Nggak ada yang percaya padaku, termasuk Ibuku sendiri!” aku meninggikan suaraku
di kalimat terakhir. Untung saja aku sendirian di kamar yang aku tempati
bersama Ibu di sebuah penginapan. Ibu kembali lagi ke kantornya setelah
mengantarku ke sini.
Hantu
perempuan yang seumuran denganku pun itu mengangguk. Ngomong-ngomong dia adalah
penunggu tempat tidur di kamar ini. Aku menceritakan pengalamanku selama ini
kepadanya, ya seenggaknya sebagian pengalamanku. “Memang ada beberapa tempat
tidur dengan penunggu-penunggu yang jahat bahkan sadis. Dulu, di kamar salah
satu penginapan ada yang mati terbunuh di tempat tidur, hanya gara-gara
penunggu tempat tidur itu nggak suka ada orang yang tidur di atasnya, dan orang
itu mati secara menggenaskan. Kepalanya dipenggal dan otaknya berceceran.”
Aku bergidik
ngeri. “Aku nggak dapat membayangkannya. Lalu bagaimana sekarang dengan kamar
itu?”
“Pemilik
penginapan menutupnya, dan nggak ada seorang pun yang masuk ke kamar itu sampai
sekarang,” jelas hantu itu. “Aku mati di sini pada tahun 2002 lalu. Ibu tiriku
memasukkan racun ke dalam makananku dan
sejam kemudian aku sudah jadi mayat di atas tempat tidur ini.”
Aku hanya diam
saja mendengar penuturan kenapa dia meninggal yang entah sudah ke berapa
kalinya sejak aku bertemu dengannya. “Aku melihat kamarku di rumah itu dan
anehnya aku sama sekali nggak merasakan apa-apa. Nggak ada yang ganjil sama
sekali dengan tempat tidurnya.”
Hantu itu
kelihatan berpikir sebentar sebelum menjawab, “Mungkin pemiliknya belum mau
menampakkan dirinya kepadamu. Memang ada beberapa hantu yang nggak suka
menampakkan dirinya. Namun hantu seperti inilah yang paling bikin jengkel.

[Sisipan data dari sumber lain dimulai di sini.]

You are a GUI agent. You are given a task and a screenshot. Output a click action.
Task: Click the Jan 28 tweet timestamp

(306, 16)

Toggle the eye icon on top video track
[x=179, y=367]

Mereka selalu menjahili manusia misalnya dengan sengaja memindah-mindahkan atau
menggerak-gerakkan barang, membuat manusia jadi ketakutan melihat benda-benda
melayang sendiri. Orang-orang Barat sana menyebut hantu ini Poltergeist.”
“Kayak nama
film,” tukasku. “Apapun nama hantu itu, cepat atau lambat dia pasti akan
menampakkan diri juga.”
“Kenapa kau
bisa begitu yakin?”
Aku mengangkat
bahu. “Entahlah, yang jelas penunggu tempat tidurku di kamar baru itu, pasti
menarik.”
Dulu, aku
punya seenggaknya satu sahabat dekat. Sekarang aku ragu, apa bisa aku mendapatkan
teman di sekolah elit ini? Ya, kebanyakan anak yang bisa bersekolah di sini
mempunyai orang tua yang berkantong tebal dengan uang, bukan dengan bon utang.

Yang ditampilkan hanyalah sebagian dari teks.